Additionally, many families with two children under 6 years old won’t be able to count on an extra $3,200 worth of tax credits that helped them last year. Now that the child tax credit is going back down in 2022, the amount is reverted back to $2,000.

Taxpayers can deduct charitable donations on their federal income tax return if they itemize their deductions, rather than taking the standard deduction. However, a special temporary tax break changed that for returns covering 2021. Khalfani-Cox said that a $300 amount will be deducted for people who don’t itemize and a $600 amount deduction for married couples. But Congress didn’t extend this deduction in 2022.

On the investment gains front, 2022 was a wild year on Wall Street and the Dow was down, the Nasdaq was down. So people might be thinking, ‘Why am I having a bigger tax bill to pay when the market was down?’ Due to market volatility, many mutual funds were forced to sell more of their holdings than usual, including profitable ones, and distribute the gains to investors.

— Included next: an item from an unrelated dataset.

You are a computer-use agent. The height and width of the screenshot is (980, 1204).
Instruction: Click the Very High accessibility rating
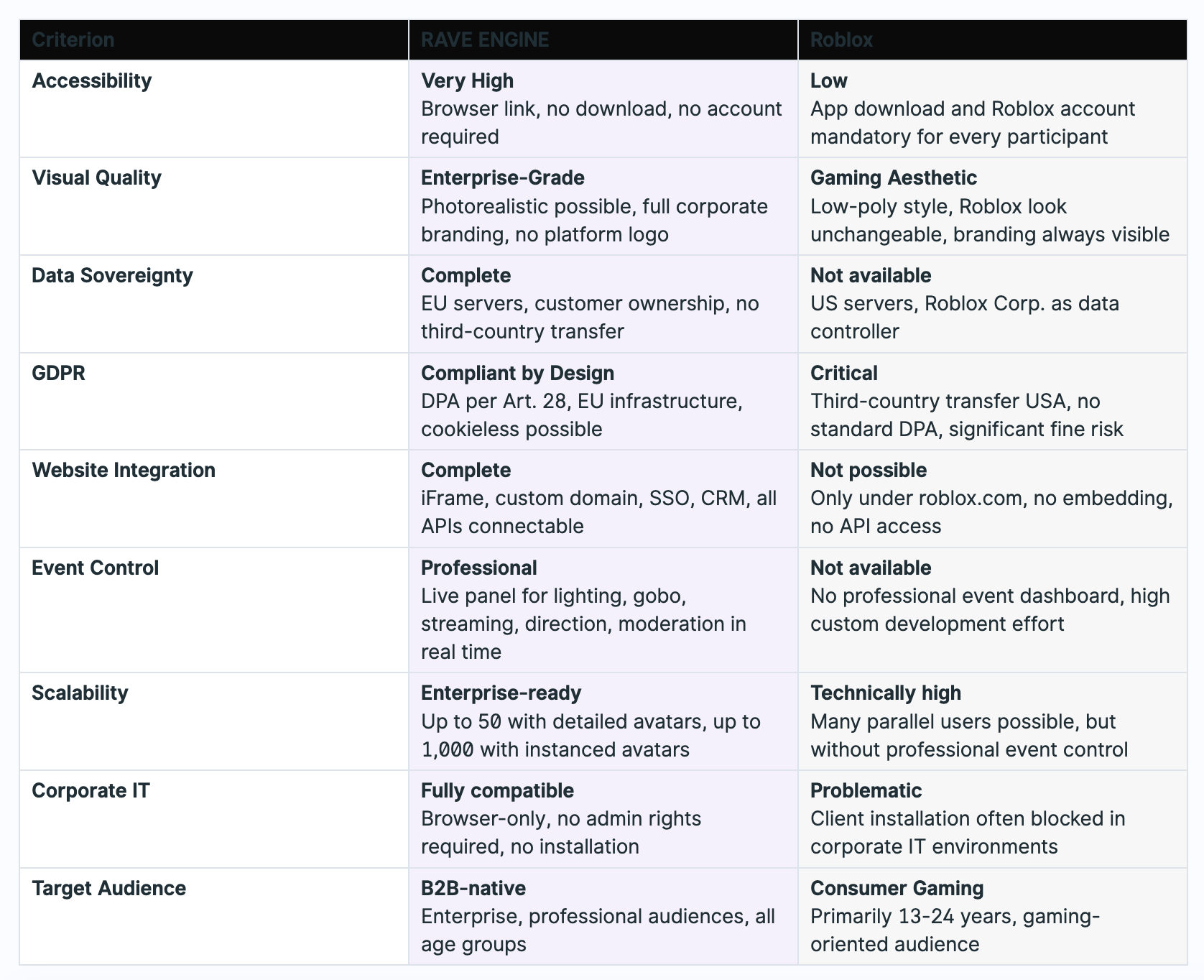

If these investors hold the fund directly, rather than in a tax-sheltered account such as a Roth IRA, they will have to pay taxes on the gain they received.

In conclusion, many Americans should expect smaller tax refunds this year and may even owe the government money. It is important to file taxes electronically and be aware of the changes in child tax credits, charitable deductions, and investment gains. It is also important to seek the advice of a financial expert or professional if unsure about how to navigate these changes.